The DNA extraction method is not particularly limited. When genomic DNA is extracted from a biological sample, it can be extracted by a known method in the art such as phenol/chloroform method. A commercially available DNA extraction kit and the like may be used. The fragmentation, size selection, terminal smoothing and the like of the extracted template DNA may be performed, as necessary.

In this embodiment, the lower limit of the copy number of the template DNA is at least 10 copies, preferably 30 copies, and more preferably 50 copies. The upper limit of the copy number of the template DNA is usually 1,000 copies, preferably 500 copies, and more preferably 200 copies. In this embodiment, when the copy number of the template DNA is in the range of 10 copies or more and 1,000 copies or less, it is possible to distinguish the ratio of variants derived from a rare mutation and the ratio of variants derived from an error due to nucleic acid amplification and sequencing. Particularly preferably, the copy number of the template DNA is 100 copies.

The means of adjusting the copy number of the template DNA in the sample to 1,000 copies or less is not particularly limited. It is known in the art that 1 ng of genomic DNA corresponds to 300 copies. Accordingly, the concentration of the genomic DNA extracted from the biological sample is measured by a spectrophotometer, and a sample containing not more than 1,000 copies, i.e., not more than 3.33 ng of the genomic DNA may be prepared by dilution based on the concentration. A predetermined gene in the template DNA may be quantitatively determined by real-time PCR, and the copy number of the template DNA may be determined from the quantitative result. As the predetermined gene to be quantitatively determined by real-time PCR, a gene present in any molecule of the template DNA is suitable. Examples of the gene include, in human genomic DNA, ALB, GAPDH, KCNA1, ARHGEF4, RAPGEFL1, and the like. Real-time PCR is particularly preferable since the accurate copy number of template DNA can be determined.

In the detection method of this embodiment, the template DNA contained in the sample is amplified to prepare a library, and sequencing of this library is performed.

The amplification of the template DNA is preferably performed by PCR-based method. A primer pair capable of amplifying a region to be analyzed in the template DNA is designed, and the template DNA is amplified by PCR method using this primer pair, whereby an amplicon can be obtained.

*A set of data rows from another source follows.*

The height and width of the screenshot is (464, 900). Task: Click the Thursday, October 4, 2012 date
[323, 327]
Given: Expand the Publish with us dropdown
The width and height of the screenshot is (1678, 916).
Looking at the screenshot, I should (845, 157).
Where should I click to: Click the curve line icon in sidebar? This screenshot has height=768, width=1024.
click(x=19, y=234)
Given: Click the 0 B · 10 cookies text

The region to be analyzed is concentrated from the fragmented genomic DNA by sequence capture method, and an amplicon may be obtained using this region as template DNA.

The region to be analyzed can be determined from an arbitrary site in the template DNA. For example, in the case of genomic DNA, the region to be analyzed may be any of exon, intron, or a region containing both of them. Alternatively, the template DNA is previously subjected to sequencing, and based on the result, a region capable of ensuring a high number of reads or a region having less sequencing error may be selected as the region to be analyzed.

The lower limit of the length of the region to be analyzed (hereinafter, also referred to as “sequencing length”) is at least 1,000 bases, preferably 5,000 bases, and more preferably 10,000 bases, from the viewpoint of detecting mutation with a low appearance frequency. The upper limit of the sequencing length is theoretically not particularly limited. However, the longer the sequencing length is, the more the cost of sequencing increases. In this embodiment, the upper limit of the sequencing length is preferably 1,000,000 bases, and more preferably 100,000 bases.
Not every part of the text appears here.